SELECTED TEXT:
^^^^^^^^

/wgs2tree

A snakemake workflow for generating consensus phylogenomic trees from whole genome sequencing data

Primary LanguagePythonGNU General Public License v3.0GPL-3.0

wgs2tree - rapid phylogenomics from whole genome sequencing data

Stephanie H. Chen, Caitlin Ramsay, Jade Liang, Weilin Wu, Ying Xu, Kavitha Krishna & Richard J. Edwards

wgs2tree is a snakemake workflow for generating consensus phylogenomic trees from whole genome sequencing (WGS) data. It was originally coded as a UNSW BINF6112 project under the supervision of Stephanie Chen and Richard Edwards. The students were Caitlin Ramsay, Jade Liang, Weilin Wu, Ying Xu, and Kavitha Krishna. Limited documentation can be found in the provided Technical Specification.

The wgs2tree workflow is as follows:

  1. Generate low coverage WGS data (e.g. Illumina) per sample.
  2. Generate a number of quick draft assemblies per sample.
  3. Use BUSCO to identify single-copy orthologues across assemblies.

^^^^^^^^

ENTRIES SUPPLIED:
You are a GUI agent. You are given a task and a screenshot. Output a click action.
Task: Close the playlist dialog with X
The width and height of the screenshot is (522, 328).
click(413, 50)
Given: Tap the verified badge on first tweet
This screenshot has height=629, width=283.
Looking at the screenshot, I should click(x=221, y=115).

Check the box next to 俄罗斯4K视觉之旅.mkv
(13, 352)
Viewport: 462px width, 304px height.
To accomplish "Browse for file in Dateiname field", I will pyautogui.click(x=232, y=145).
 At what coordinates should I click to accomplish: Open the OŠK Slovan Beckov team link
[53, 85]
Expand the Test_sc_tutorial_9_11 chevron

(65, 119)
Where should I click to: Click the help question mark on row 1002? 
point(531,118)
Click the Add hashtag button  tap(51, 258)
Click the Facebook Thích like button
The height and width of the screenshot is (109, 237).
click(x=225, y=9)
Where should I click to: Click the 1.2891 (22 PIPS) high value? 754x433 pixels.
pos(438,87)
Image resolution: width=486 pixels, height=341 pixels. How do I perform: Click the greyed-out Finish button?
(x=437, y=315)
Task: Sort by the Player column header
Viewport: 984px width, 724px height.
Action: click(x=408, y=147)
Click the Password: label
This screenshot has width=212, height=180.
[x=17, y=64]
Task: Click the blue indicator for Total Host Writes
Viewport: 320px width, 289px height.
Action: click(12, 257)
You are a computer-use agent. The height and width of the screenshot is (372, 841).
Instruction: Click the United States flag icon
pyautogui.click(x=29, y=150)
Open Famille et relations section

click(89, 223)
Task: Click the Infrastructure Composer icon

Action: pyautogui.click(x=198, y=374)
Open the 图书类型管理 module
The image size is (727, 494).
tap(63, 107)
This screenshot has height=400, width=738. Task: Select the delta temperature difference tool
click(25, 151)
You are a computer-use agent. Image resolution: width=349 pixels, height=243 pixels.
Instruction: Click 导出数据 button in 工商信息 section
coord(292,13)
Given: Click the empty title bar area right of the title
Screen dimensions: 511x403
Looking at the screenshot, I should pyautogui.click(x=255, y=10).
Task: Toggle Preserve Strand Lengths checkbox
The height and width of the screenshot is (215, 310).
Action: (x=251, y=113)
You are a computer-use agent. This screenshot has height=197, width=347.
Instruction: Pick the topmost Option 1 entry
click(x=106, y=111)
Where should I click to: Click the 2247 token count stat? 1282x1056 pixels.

^^^^^^^^

Answer these from the wgs2tree page above:
(a) Under whose supervision was wgs2tree originally coded?
(b) Under what license is it released?
(c) Which tool does the workflow use to identify single-copy orthologues across assemblies?

THE COMPLETED TASK:
(a) Stephanie Chen and Richard Edwards
(b) GNU General Public License v3.0 (GPL-3.0)
(c) BUSCO